The AND operator is used in join shorthands such as JOIN, SEMIJOIN, ANTIJOIN, COMPOSE, TIMES.

e) OR

Given relations r1 and r2 such that <A,T1> ∈ Hr1 and <A,T2> ∈ Hr2 implies T1 = T2 then s = OR(r1,r2) is defined as follows.

Hs = Hr1 union Hr2

Bs = { ts : ∃ tr1, ∃ tr2, ( tr1 ∈ Br1 or tr2 ∈ Br2), ts = tr1 union tr2 }

The OR operator is relational disjunction, being a generalization of what is usually known as union. In the special case where the given relations r1 and r2 have the same heading, the result s is in fact the union of those two relations in the traditional sense. The heading of s is the union of the headings of r1 and r2. The body of s contains every tuple that conforms to the heading of s and is a superset of either some tuple in the body of r1 or some tuple in the body of r2.

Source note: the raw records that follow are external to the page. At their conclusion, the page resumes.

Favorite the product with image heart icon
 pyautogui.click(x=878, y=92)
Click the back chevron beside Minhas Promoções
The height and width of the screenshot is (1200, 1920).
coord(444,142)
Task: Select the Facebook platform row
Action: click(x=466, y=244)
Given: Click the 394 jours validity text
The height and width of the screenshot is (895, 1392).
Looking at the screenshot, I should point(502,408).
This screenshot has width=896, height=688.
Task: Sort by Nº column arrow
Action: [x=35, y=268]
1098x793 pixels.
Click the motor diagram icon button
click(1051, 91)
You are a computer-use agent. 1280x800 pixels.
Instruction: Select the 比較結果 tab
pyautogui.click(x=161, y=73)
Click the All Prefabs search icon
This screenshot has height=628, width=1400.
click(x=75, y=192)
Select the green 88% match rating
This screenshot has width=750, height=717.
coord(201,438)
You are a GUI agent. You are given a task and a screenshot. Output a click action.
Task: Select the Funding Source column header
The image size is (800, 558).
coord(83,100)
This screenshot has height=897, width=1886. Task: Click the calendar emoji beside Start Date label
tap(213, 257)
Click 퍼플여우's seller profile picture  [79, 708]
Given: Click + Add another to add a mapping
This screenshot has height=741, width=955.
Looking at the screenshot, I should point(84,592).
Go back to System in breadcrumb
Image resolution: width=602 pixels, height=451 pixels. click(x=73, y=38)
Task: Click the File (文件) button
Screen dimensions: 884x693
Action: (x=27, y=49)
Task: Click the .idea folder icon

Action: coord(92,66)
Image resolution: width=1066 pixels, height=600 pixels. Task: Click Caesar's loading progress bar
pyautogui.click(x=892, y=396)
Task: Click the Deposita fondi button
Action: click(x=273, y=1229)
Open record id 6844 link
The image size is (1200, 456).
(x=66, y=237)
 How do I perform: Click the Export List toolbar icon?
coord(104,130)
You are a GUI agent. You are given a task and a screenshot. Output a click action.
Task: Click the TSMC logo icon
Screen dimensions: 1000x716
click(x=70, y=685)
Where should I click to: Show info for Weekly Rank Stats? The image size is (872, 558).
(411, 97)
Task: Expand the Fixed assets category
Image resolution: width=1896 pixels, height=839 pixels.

The OR operator is used in set shorthands such as UNION, MINUS, SYMDIFF, INSERT.

3. Relational Constant

This is the formalisation of a relational constant or ‘relcon’, and relies on some previously defined function f. Separate formalisations are provided for monadic and dyadic functions, in both predicate and value-returning forms. Extending them to n-adic functions is left as an exercise.

a) Monadic predicate

Given attribute names X, types Tx and function f with the type signature Tx->Boolean then s = RELCON(X,f) is defined as follows.

Hs = {<X,Tx>}

Bs = { ts : ∃ vx ∈ Tx, f(vx) = true, ts = {<X,Tx,vx>} }

b) Monadic value

Given attribute names X,Y, types Tx,Ty and function f with the type signature Tx->Ty then s = RELCON(X,Y,f) is defined as follows.

Hs = {<X,Tx>, <Y,Ty>}

Bs = { ts : ∃ vx ∈ Tx, ∃ vy ∈ Ty, f(vx) = vy,

ts = {<X,Tx,vx>, <Y,Ty,vy>} }

c) Dyadic predicate

Given attribute names X,Y, types Tx,Ty and function f with the type signature Tx->Ty->Boolean then s = RELCON(X,Y,f) is defined as follows.

Hs = {<X,Tx>, <Y,Ty>}

Bs = { ts : ∃ vx ∈ Tx, ∃ vy ∈ Ty, f(vx,vy) = true),

ts = {<X,Tx,vx>, <Y,Ty,vy} }

d) Dyadic value

Given attribute names X,Y,Z, types Tx,Ty,Tz and function f with the type signature Tx->Ty->Tz then s = RELCON(X,Y,Z,f) is defined as follows.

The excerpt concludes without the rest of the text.